_Seçilmiş metin:_
========

Düşünmenin Yasaklanması ve İsyan Üzerine
Buraya kadar düşen çoğu kişinin bileceği bir film alıntısıyla başlamak istiyorum yazıma; “Her yasak kendi isyancısını doğurur.” Kağıt filminden bir alıntı bu. Üzerine öyle çok düşünülmesine de gerek yok anlaşılması için. Sadece etrafımıza bakmak ve dünya ile dünyalıları izlemek yeter. Dünden bugüne, ilk çağdan yeni çağa ve her zaman için geçerli bir alıntı olsa gerek. İster dinlerin ister devletlerin isterse de toplumun koyduğu yasaklara bakın. Hepsinde bir isyan göreceksiniz. Pasif agresif ya da eylemsel isyan fark etmeksizin bir isyanla karşılaşacaksınız. Bugüne kadar insanlar ne yasak koymaktan ne de isyancı olmaktan vazgeçmedi.
Bu durumu olağan karşılamak da, isyan edildiği halde halen neden hala yasak koymakta diretiliyor diye düşünmek de oldukça kabul edilebilir. Kanaatimce her şey kabul edilebilir aslında. Yasak koymak da koyulan yasağa isyan etmek de… Hal böyle olunca tartışma konularımda savunulanın ne taraf olduğu da anlaşılamaz bir duruma giriyor. Bu yüzden tartışmanın çerçevesini biraz daha daraltmak gerekiyor. Tartışma konum daha çok “düşünmenin önüne koyulan yasaklar” diyebiliriz.
Düşünmenin önüne koyulan yasakların yasa koyucularına baktığımızda aslında karşımıza birden çok yasa koyucu çıkar. Başta saydığımız bu yasak koyucular burada da karşımıza çıkar. Din, devlet ve toplum…
Din yasa koyucusunun en önemli silahı diğer yasa koyucuların silahlarından daha etkilidir. Bu silah her halde “iman” ve “inanç” gibi kavramlardır. Dinin temelinde bir düşünme yasağı yatar çünkü din başlı başına imanla başlar. Hem dinin kendisi hem de dini tekelleştiren ve kendini bu konuda otorite kabul ettirmeye çalışan kişi/kuruluşlar bir düşünme yasağı koyucusudur. İman’ın düşünmeyi tamamen dışladığını varsaymak çoğu tartışma konusunda olduğu gibi öznel bir görüş olarak yer alır fakat düşünmenin tamamen özgür kılındığını söylemek imkansızdır. Bir dine iman etmek başlangıçta düşünsel gerçekleşse bile, sonrasında yadsanımaz bir biçimde düşünmeyi yasaklayıcı emirler içerir din. Dinin doğal olarak içerdiği bazı konular, düşünme yoluyla içinden çıkılamayacağı için dolaylı yoldan düşünmeyi yasaklar. Bu tabi ki her hangi bir dini tercih etmemek nedeni değildir. Bir insan nasıl ki düşünmeyi istemekte özgürse düşünmemeyi seçmekte de özgürdür. Fakat burada düşünmemek bir özgürlükle sağlandığında problem değil. Asıl problem düşünmenin yasaklanması durumunda ortaya çıkıyor. Yani başka bir deyişle inanışı, özgür bir düşünmeme eylemiyle mümkün görüyorum. Bir de dinin kendi içermediği ve fakat din konusunda kendini otorite ilan edenlerin koyduğu yasaklar var. Bu ise benim açımdan kendilerini otorite ilan ettikleri şeyin kendisini dışlamak ve çiğnemek olacaktır. Bu otorite sanılan kişi ve kuruluşların şahsi çıkarları doğrultusunda hareket ettikleri de su götürmez bir gerçektir. Bu konuya çok değinmek istemiyorum çünkü bu bir tartışma değil salt bir saldırı yazısına dönüşecektir benim açımdan.

========

_Yapılacak iş:_
Düşünme yasakları üzerine olan metin, yasak koyanları hangi başlıklar altında topluyor? Bu başlıkların hepsini yazınız. Sonraki satırlar metinden bağımsız, ayrı bir malzemedir.

_Veri bölümü:_
========

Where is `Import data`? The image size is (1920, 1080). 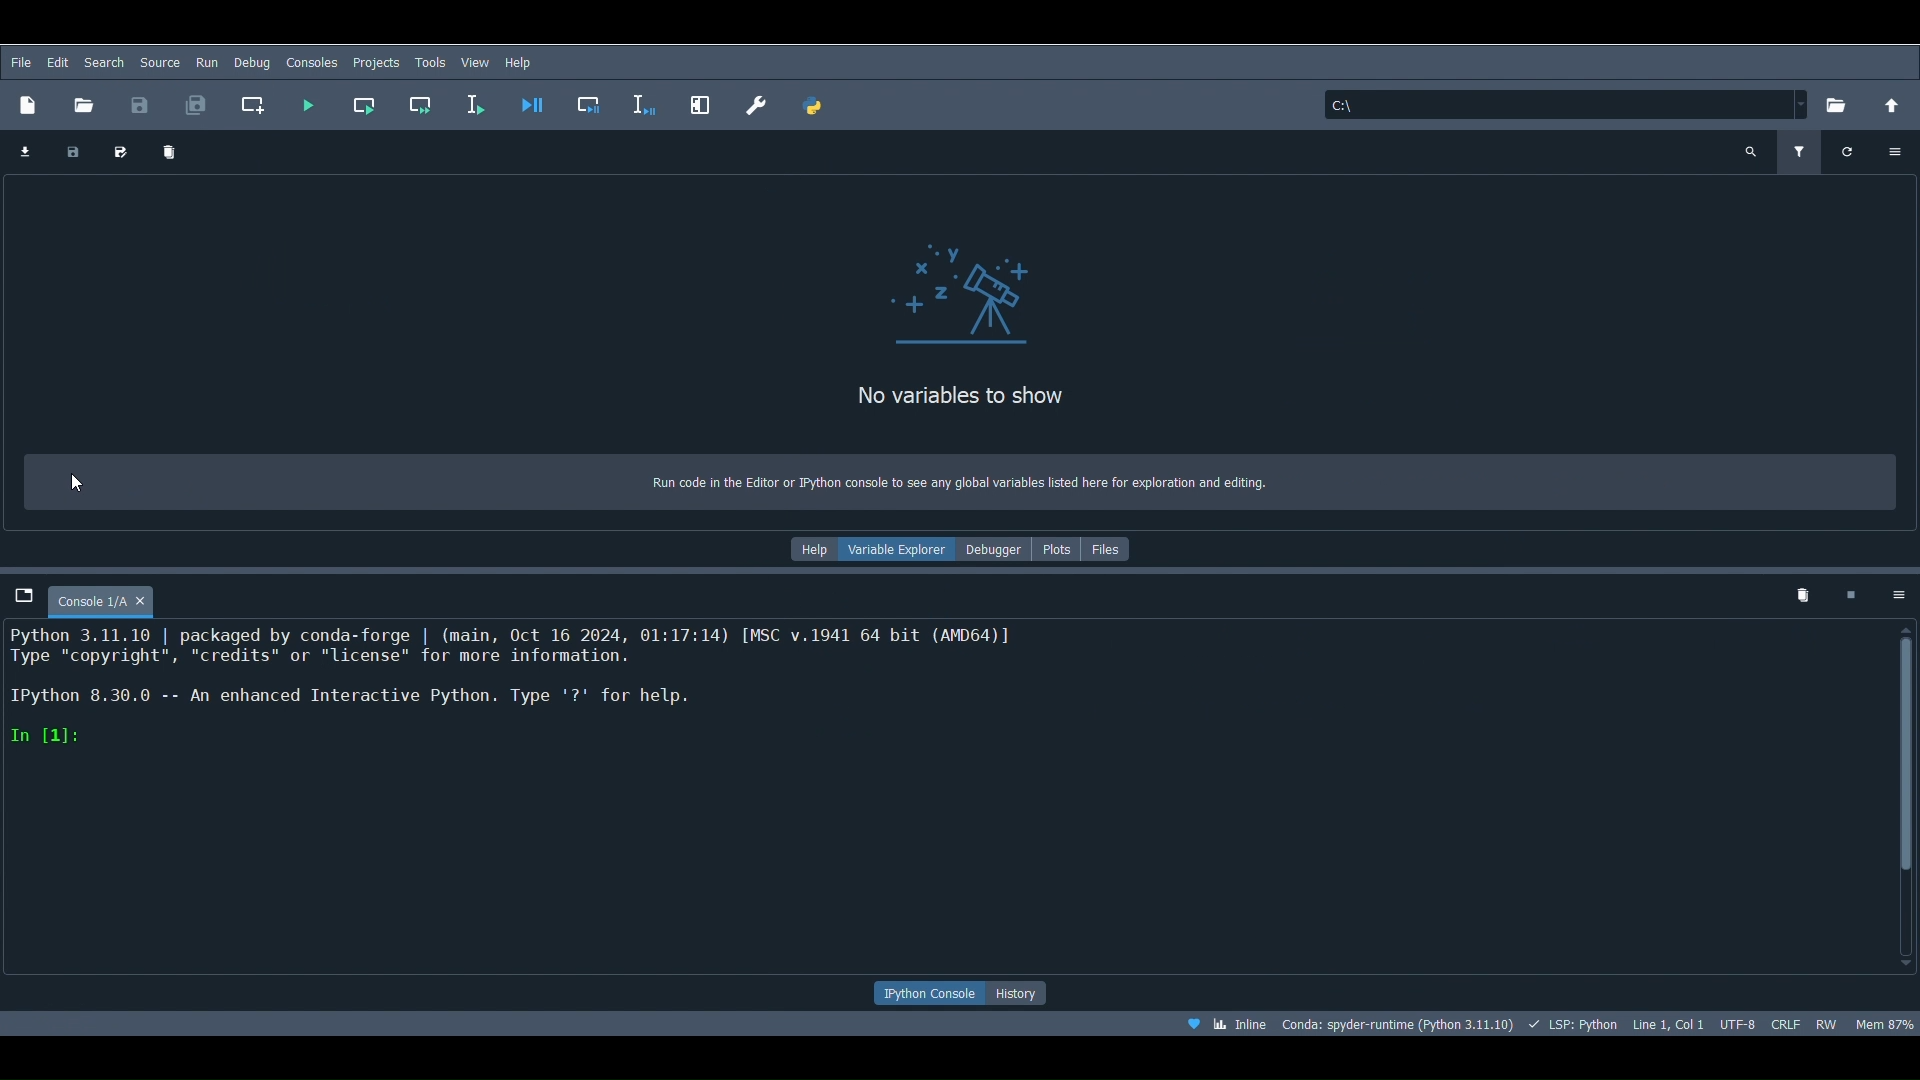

========

_Beklenen çıktı:_
Din, devlet ve toplum.